> **The input**

/---

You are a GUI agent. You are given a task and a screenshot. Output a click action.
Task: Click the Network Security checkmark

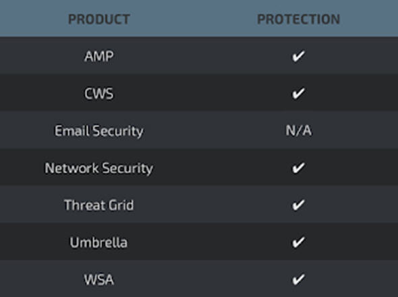298,167
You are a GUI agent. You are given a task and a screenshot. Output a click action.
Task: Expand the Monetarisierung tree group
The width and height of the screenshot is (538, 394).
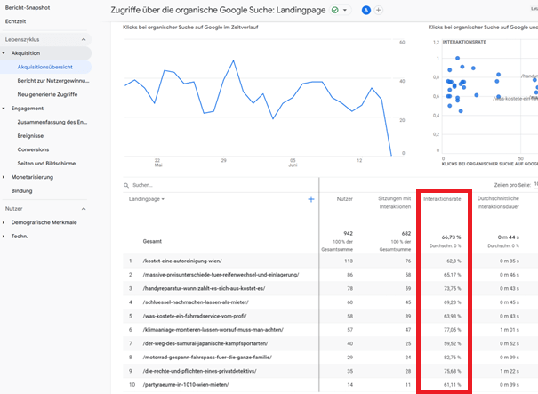[4, 177]
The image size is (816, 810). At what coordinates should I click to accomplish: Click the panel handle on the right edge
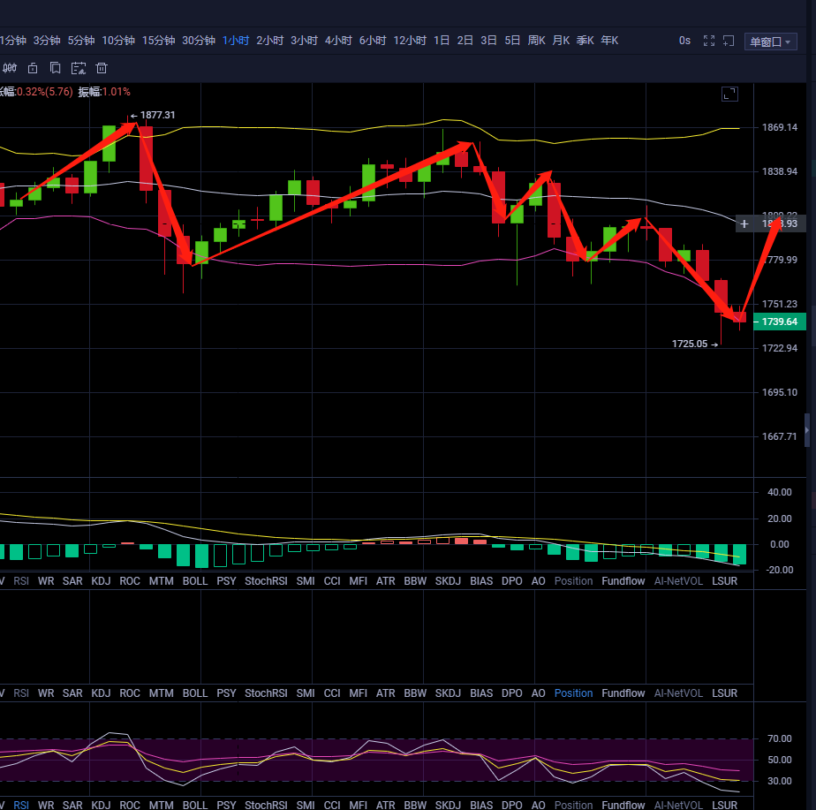tap(806, 427)
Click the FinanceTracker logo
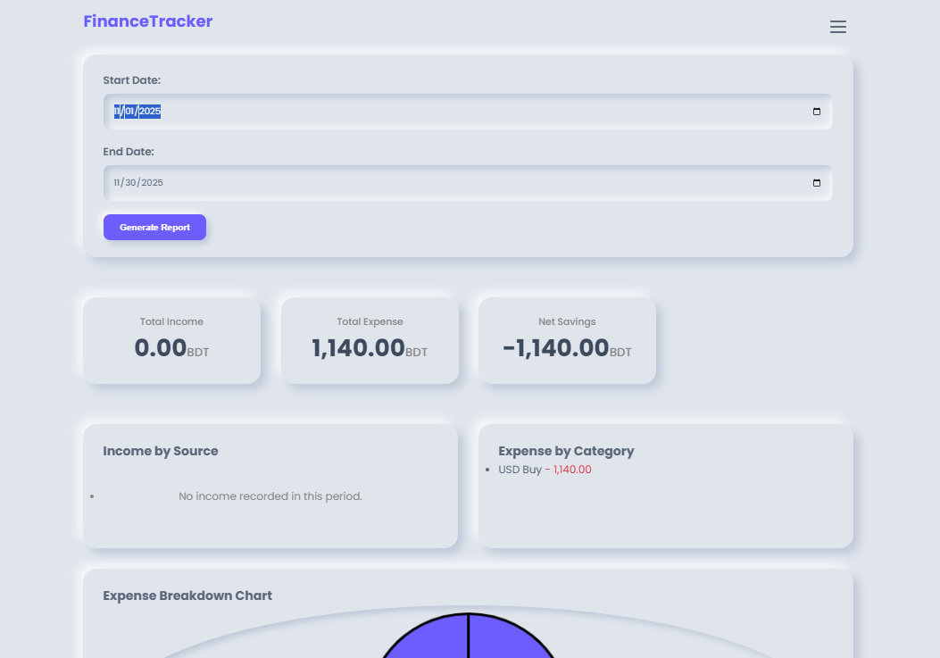This screenshot has height=658, width=940. point(147,21)
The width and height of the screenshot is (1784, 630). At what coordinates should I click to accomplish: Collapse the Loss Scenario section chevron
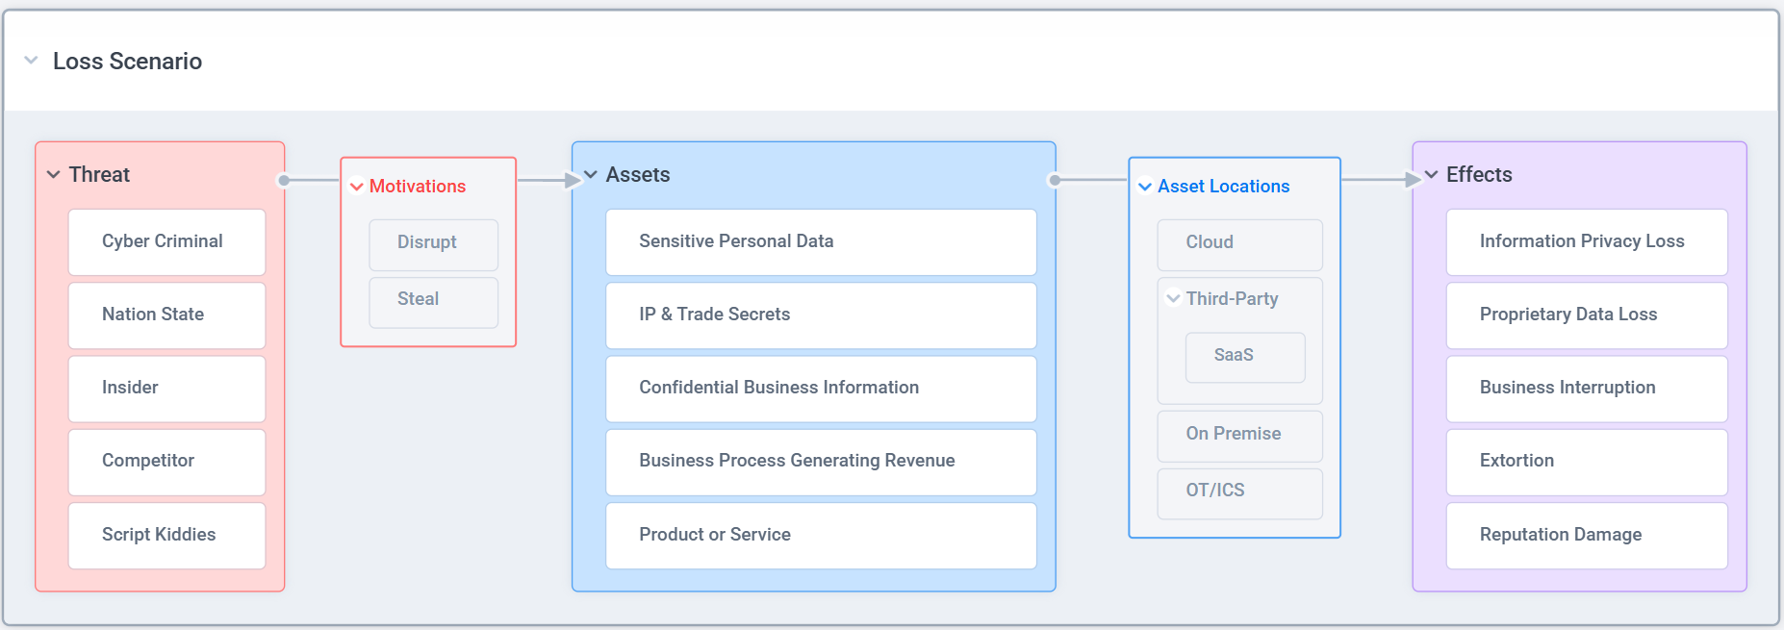(x=32, y=61)
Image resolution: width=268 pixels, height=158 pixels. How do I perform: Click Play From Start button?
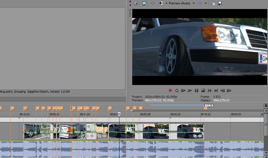[x=183, y=90]
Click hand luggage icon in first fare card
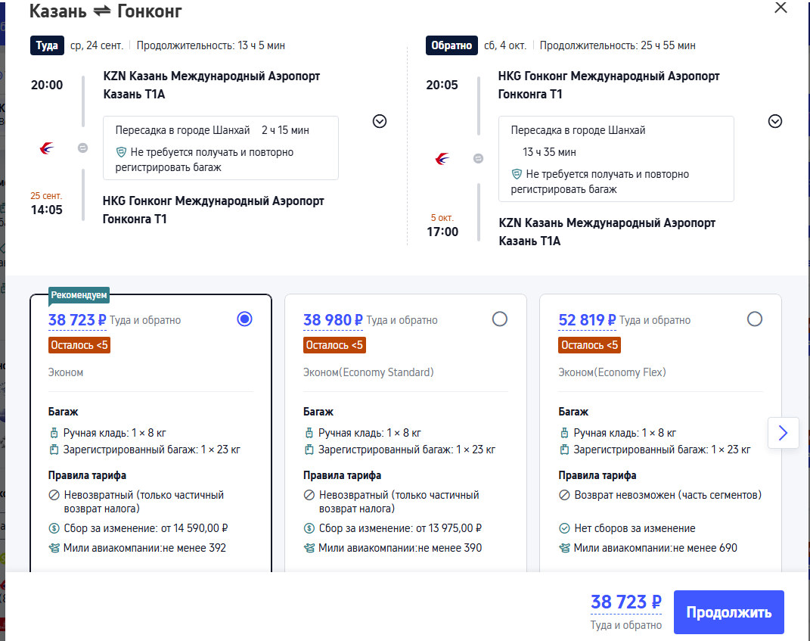This screenshot has height=641, width=810. [54, 434]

\---

> **What the task asks**
What is needed is the listing above, repeated verbatim, without its images.

> **Task solution**
You are a GUI agent. You are given a task and a screenshot. Output a click action.
Task: Click the Network Security checkmark

298,167
You are a GUI agent. You are given a task and a screenshot. Output a click action.
Task: Expand the Monetarisierung tree group
The width and height of the screenshot is (538, 394).
[4, 177]
The image size is (816, 810). At what coordinates should I click to accomplish: Click the panel handle on the right edge
tap(806, 427)
Click the FinanceTracker logo
This screenshot has height=658, width=940. point(147,21)
The width and height of the screenshot is (1784, 630). At what coordinates should I click to accomplish: Collapse the Loss Scenario section chevron
(x=32, y=61)
Image resolution: width=268 pixels, height=158 pixels. How do I perform: Click Play From Start button?
[x=183, y=90]
Click hand luggage icon in first fare card
This screenshot has height=641, width=810. [54, 434]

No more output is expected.